I've still got snow here (and it was -10º F a few nights ago) but its warming up which means we can start working on some farm projects.
A contractor has started excavating for the new grain bin pad, it'll be a 36' diameter by 35' foot to the peak bin holding 22,000 bushels. The concrete should get poured around mid April, the bin will go up the first part of May.
I wrote a little bit about the reasons why I decided to have this bin built, here.
I'm putting my new (to me) broadcast seeder to frost seed winter camelina on about 75 acres of corn stubble; the camelina is intended to be a green manure that'll be mowed then disced ahead of planting soybeans in the first part of June.
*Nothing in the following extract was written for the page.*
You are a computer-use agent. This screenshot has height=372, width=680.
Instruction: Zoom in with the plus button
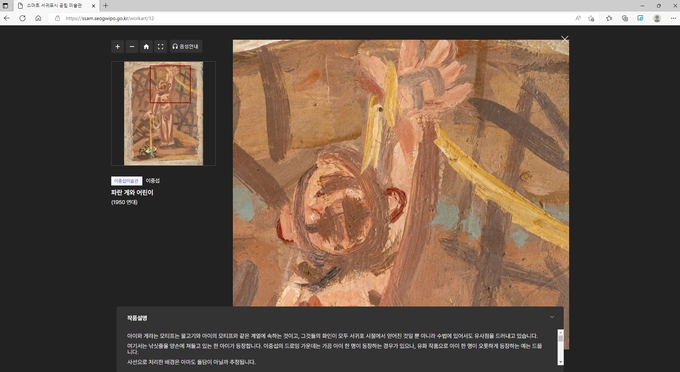pyautogui.click(x=118, y=46)
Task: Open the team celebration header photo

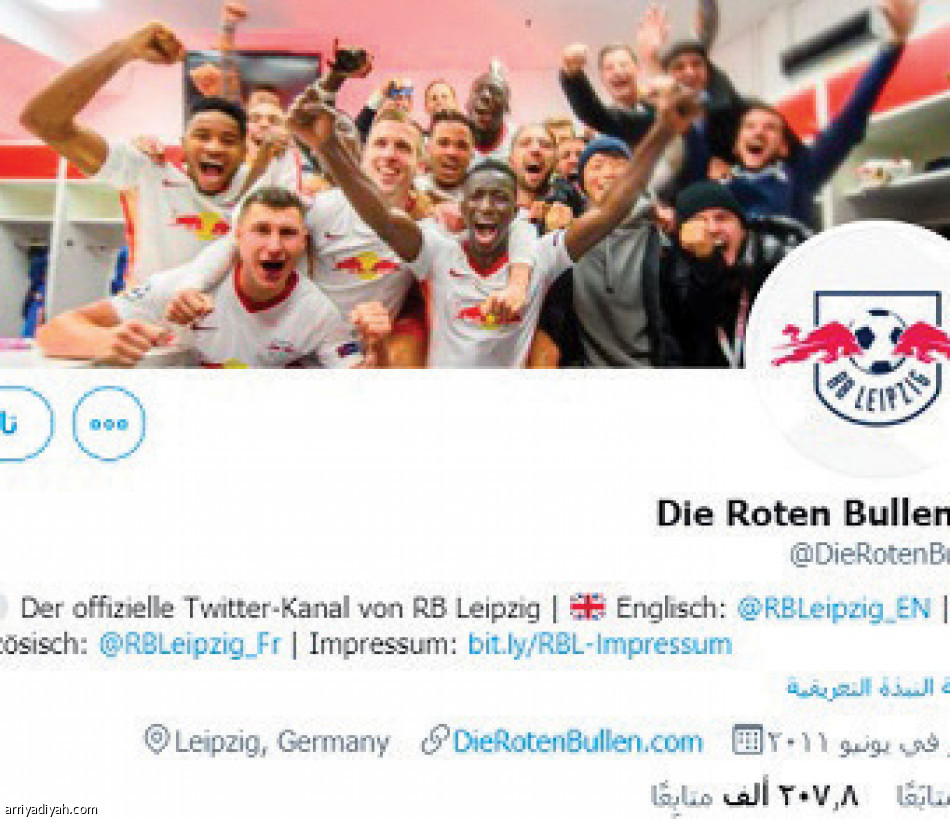Action: (x=475, y=184)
Winter camelina is a "new" seed. It is primarily used around here as a cover crop and is typically applied after the harvest in the fall. That didn't work for me. Instead I'm using its ability to grow in the cold to take advantage of the roughly 2 months of growing weather starting now and ending at the end of May. It will be an experiment in building soil biology. Other farmers have tried it with acceptable results. I'm interested in how I can use plants at a farm scale, even if they don't "make" me money.
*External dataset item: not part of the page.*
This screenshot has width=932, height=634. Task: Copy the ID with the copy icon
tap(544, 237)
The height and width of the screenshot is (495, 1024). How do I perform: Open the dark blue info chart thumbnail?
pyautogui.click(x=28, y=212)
[some background, possibly incomplete, on what I'd like the camelina to do below the ground.]
Plants need nutrients, many of them are already in the soil, just not in a form that the plant can digest. I have turkey litter applied for some of those nutrients, but I'd like to reduce my dependence on this input. By having something growing in the ground, once it decays/dies, beneficial microbes and fungi will eat the residue. What those small organisms excrete becomes, among other things, nutrients and minerals that are in a form that is digestible by future plants that are grown there. Instead of cows or sheep I'm raising microscopic critters.
Learning all about farming from your dad. We would all starve if the world depended on me for food. I’m just a city girl.